## Aim of the task:
Transcribe each of the items below word for word, leaving out the pictures.

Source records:
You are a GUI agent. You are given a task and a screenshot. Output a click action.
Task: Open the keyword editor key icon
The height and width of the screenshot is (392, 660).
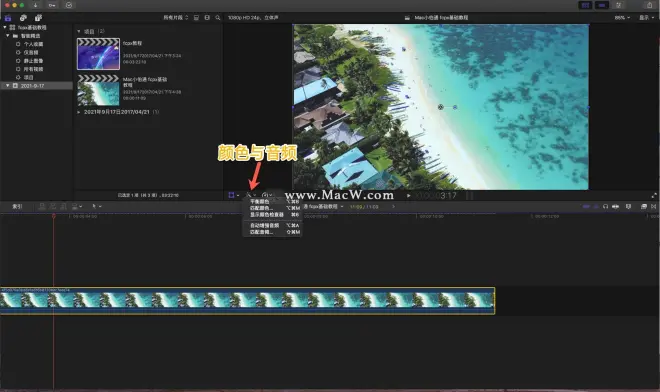[52, 5]
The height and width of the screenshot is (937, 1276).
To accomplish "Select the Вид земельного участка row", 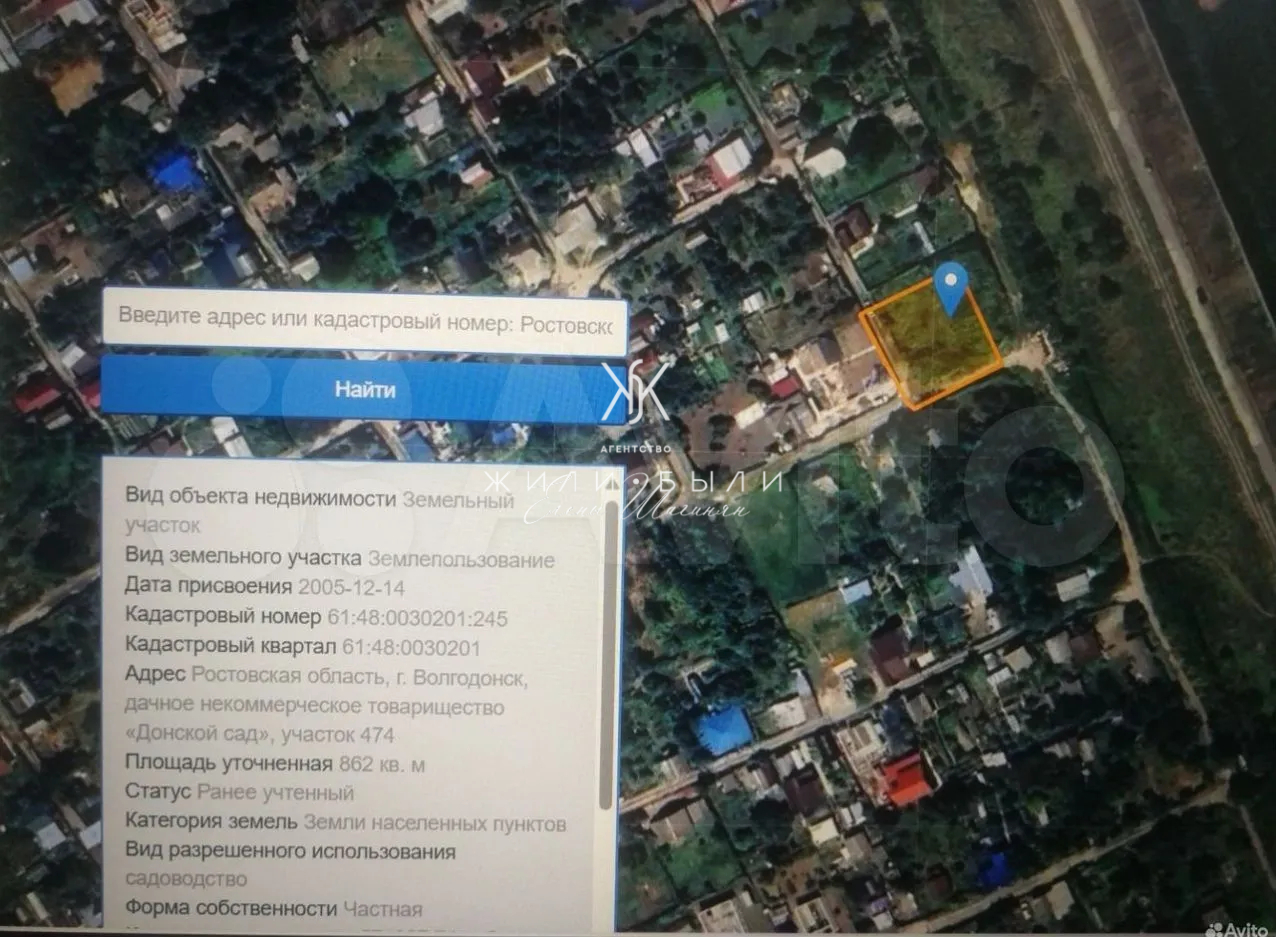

## Final result:
You are a GUI agent. You are given a task and a screenshot. Output a click action.
Task: Open the keyword editor key icon
The height and width of the screenshot is (392, 660).
[52, 5]
The height and width of the screenshot is (937, 1276).
To accomplish "Select the Вид земельного участка row", 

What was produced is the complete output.